Il avait saisi le peignoir dont le tissu fragile se déchira sous ses doigts impatients. Alors, comprenant qu’on allait la déshabiller et découvrir sa robe de dessous, qu’elle était donc perdue, Mélanie s’arracha des mains de Francis, le repoussa si brusquement qu’il perdit l’équilibre. Puis se jeta hors de sa chambre. Une seule idée dans sa panique : fuir à tout prix même s’il fallait se battre avec les domestiques et avec les premiers invités !… Elle atteignit l’escalier et s’y précipitait quand Francis la rejoignit et la ceintura au risque de rouler avec elle sur les marches de marbre blanc.

Se sentant prisonnière, Mélanie se débattit avec une fureur désespérée, cherchant à griffer, à mordre, à faire mal pour se libérer. Elle eût tué peut-être si elle en avait possédé le moyen, et le combat, un instant, parut presque égal mais soudain, elle poussa un cri de douleur : Francis venait d’empoigner sa chevelure dénouée et tirait dessus de toutes ses forces. Les larmes jaillirent. Pourtant, elle ne s’avouait pas encore vaincue, s’obstinant à entraîner son bourreau dans une chute qui leur serait peut-être fatale. Et puis, tout à coup quelqu’un s’écria :

— En voilà assez ! Que l’on me sépare ce couple tellement uni mais que l’on prenne garde à l’homme : il est dangereux…

Debout au milieu du grand vestibule illuminé et fleuri, le commissaire Langevin, les mains au fond des poches de son paletot mastic, contemplait la scène. Un cordon de policiers en uniforme doublait la baie anachronique des valets emperruqués porteurs de chandeliers. Un homme en chapeau melon vint dégager Mélanie qui se laissa tomber assise sur une marche tandis qu’un hurlement d’horreur éclatait sur le palier :

— Qu’est-ce que c’est que tout cela ?

Chantilly et plumes d’autruches blancs constellés de diamants, Albine contemplait la scène d’un œil incrédule. Otant alors son chapeau, le policier salua brièvement :

— Commissaire Langevin de la Sûreté nationale. Je crois, madame, que nous nous sommes déjà rencontrés ?
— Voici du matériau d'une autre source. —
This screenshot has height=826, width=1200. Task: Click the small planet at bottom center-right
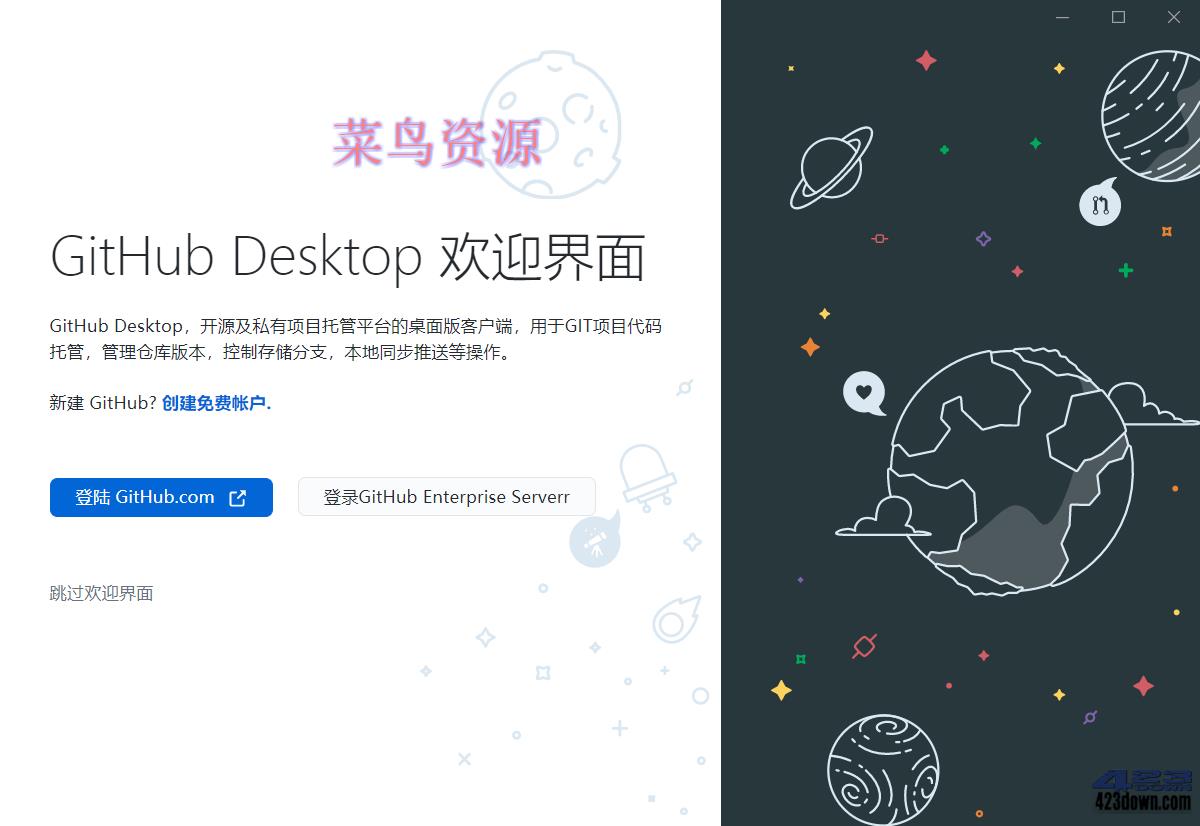[882, 768]
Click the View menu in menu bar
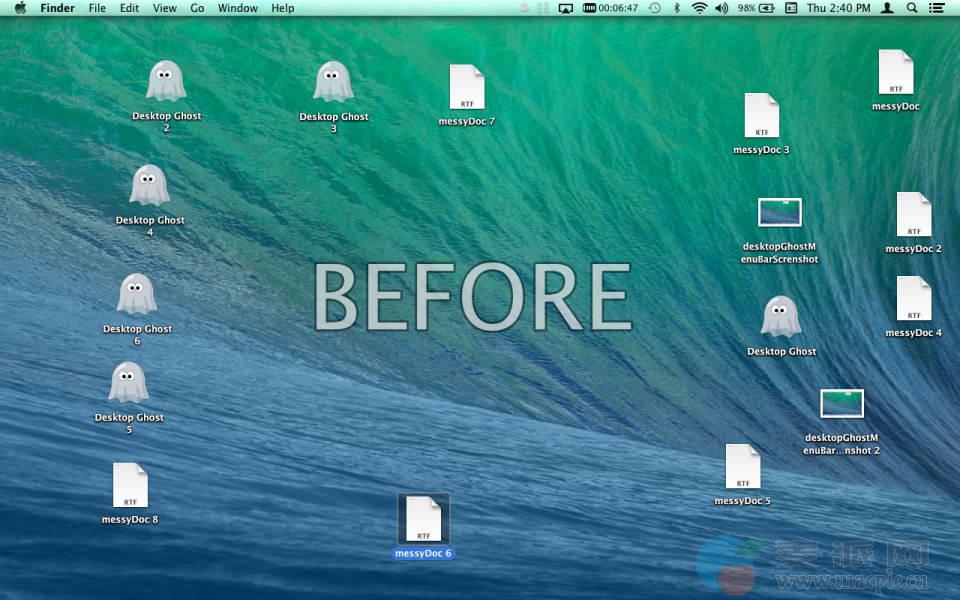This screenshot has width=960, height=600. tap(164, 8)
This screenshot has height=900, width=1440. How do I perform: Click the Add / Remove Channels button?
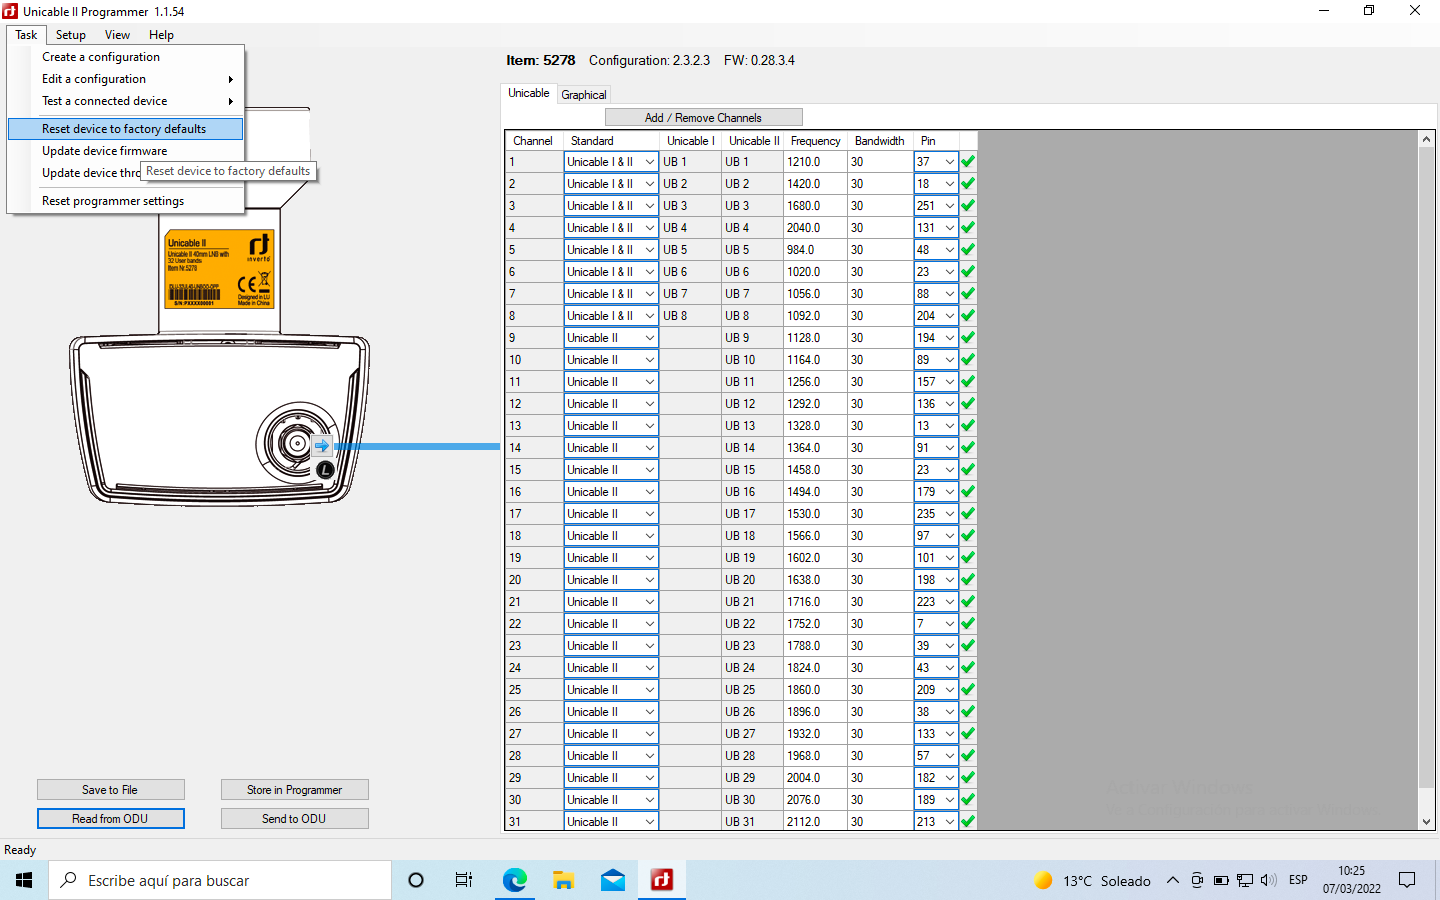coord(703,118)
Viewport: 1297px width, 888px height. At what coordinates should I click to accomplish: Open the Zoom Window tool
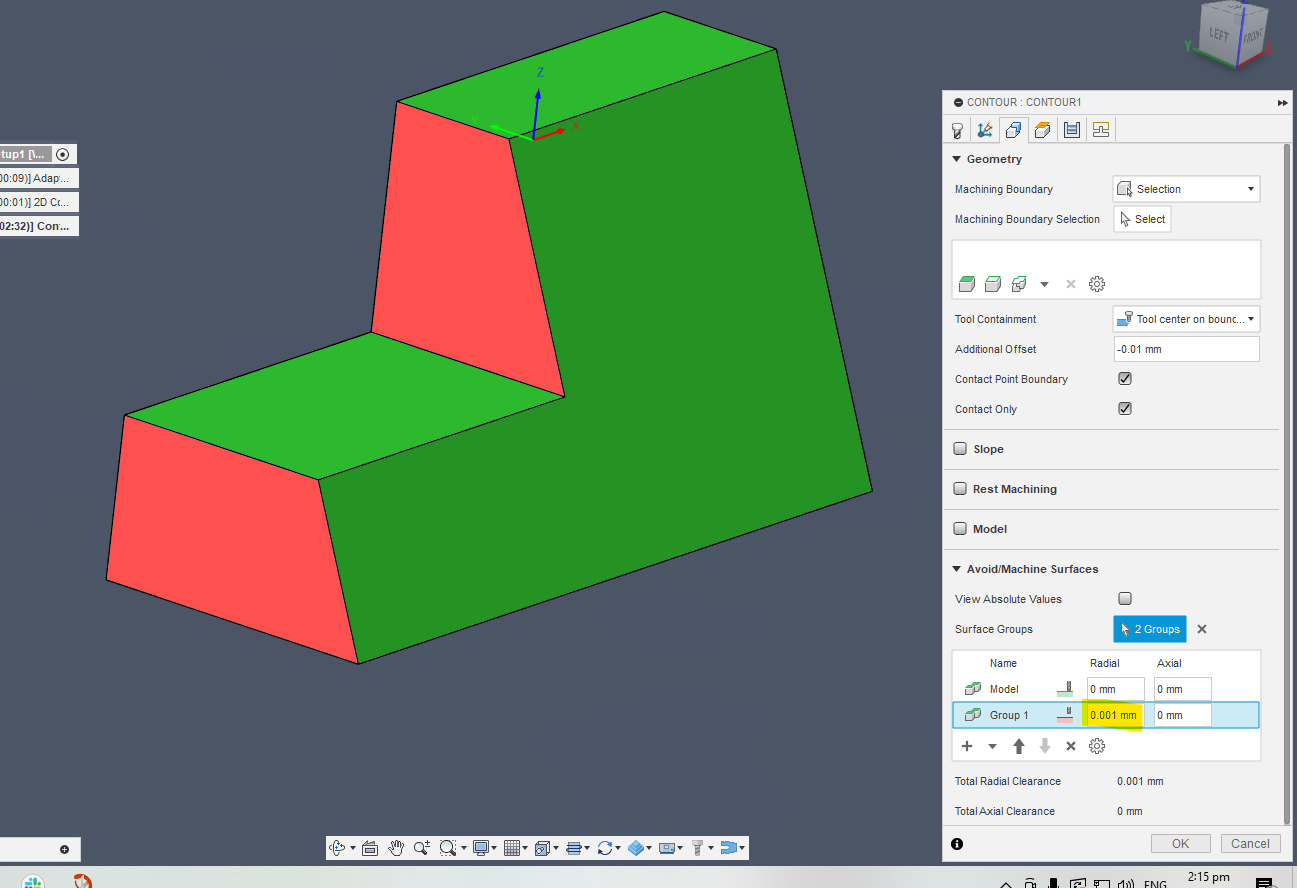(x=449, y=847)
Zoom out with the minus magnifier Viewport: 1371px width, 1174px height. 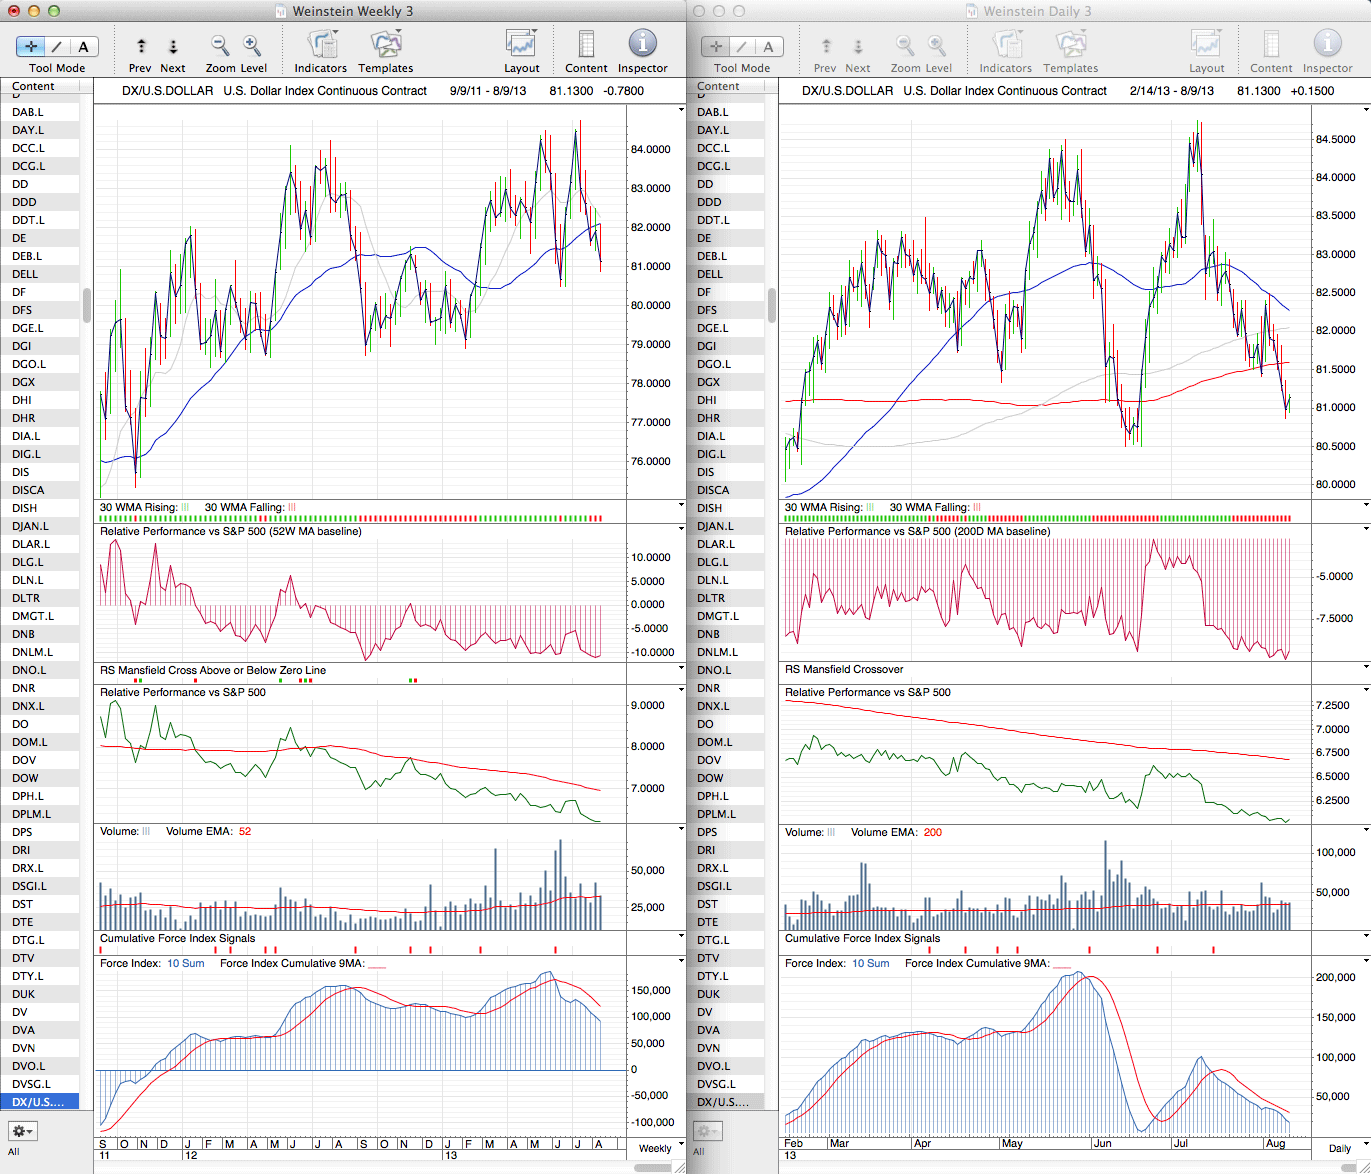pyautogui.click(x=220, y=46)
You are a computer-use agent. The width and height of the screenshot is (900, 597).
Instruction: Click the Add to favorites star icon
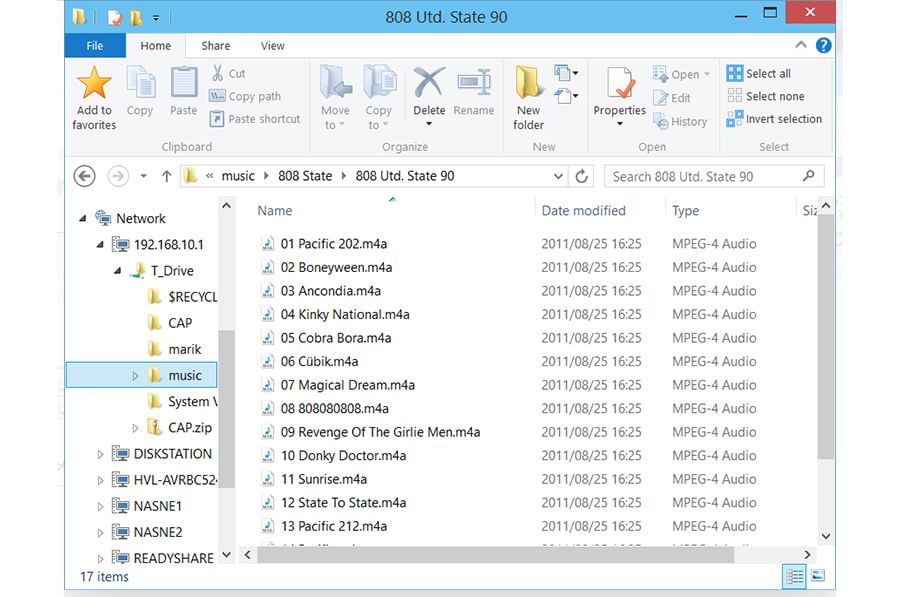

— Je sais mais que venez-vous faire chez moi à pareille heure ? Vous voyez bien que nous donnons une réception ? Mes invités seront là dans un instant…

— Cela m’étonnerait qu’on les laisse passer. Pardonnez-moi mais je viens procéder à une arrestation…

— Une…

Avec une sorte de râle, Mme Desprez-Martel s’évanouit au milieu de ses dentelles et de ses plumes. Angèle, qui arrivait, se hâta de lui porter secours tandis que, délaissant Mélanie, l’agent obligeait Francis à rejoindre le commissaire dont la voix, alors, sonna comme la trompette de l’ange au Jugement Dernier.

— Adriano Bruno, au nom de la loi je vous arrête. Vous êtes accusé de meurtre sur la personne de M. le marquis de Varennes et de tentative d’assassinat sur celle de M. Timothée Desprez-Martel.

— Ne me touchez pas !… Je vous interdis de me toucher, hurla l’inculpé tandis que trois hommes arrivaient péniblement à lui passer les menottes. Vous êtes complètement fou avec votre histoire ! Et elle va vous coûter cher. Des centaines de personnes pourront vous jurer que je suis bien…

— N’essaie pas de bluffer, tu es fait, Bruno ! Nous tenons ton complice, Mario Caproni, et il a passé des aveux complets…

— Je ne connais pas cet homme et vous aurez du mal à faire avaler votre histoire à mes amis magistrats. Justement, ce soir vous allez voir arriver le président…

Il n’acheva pas sa phrase. Trois nouveaux personnages venaient de franchir la haute porte, vitrée à l’ancienne, trois hommes dont l’un était assis, les jambes enveloppées d’une couverture, dans une petite voiture. Et le faux gentilhomme recula, comme Don Juan devant la statue du Commandeur, en voyant venir à lui, amoindri sans doute mais encore formidable, le vieux Timothée Desprez-Martel. Antoine Laurens poussait le véhicule auprès duquel se tenait Olivier Dherblay, très pâle mais debout et appuyé sur une canne.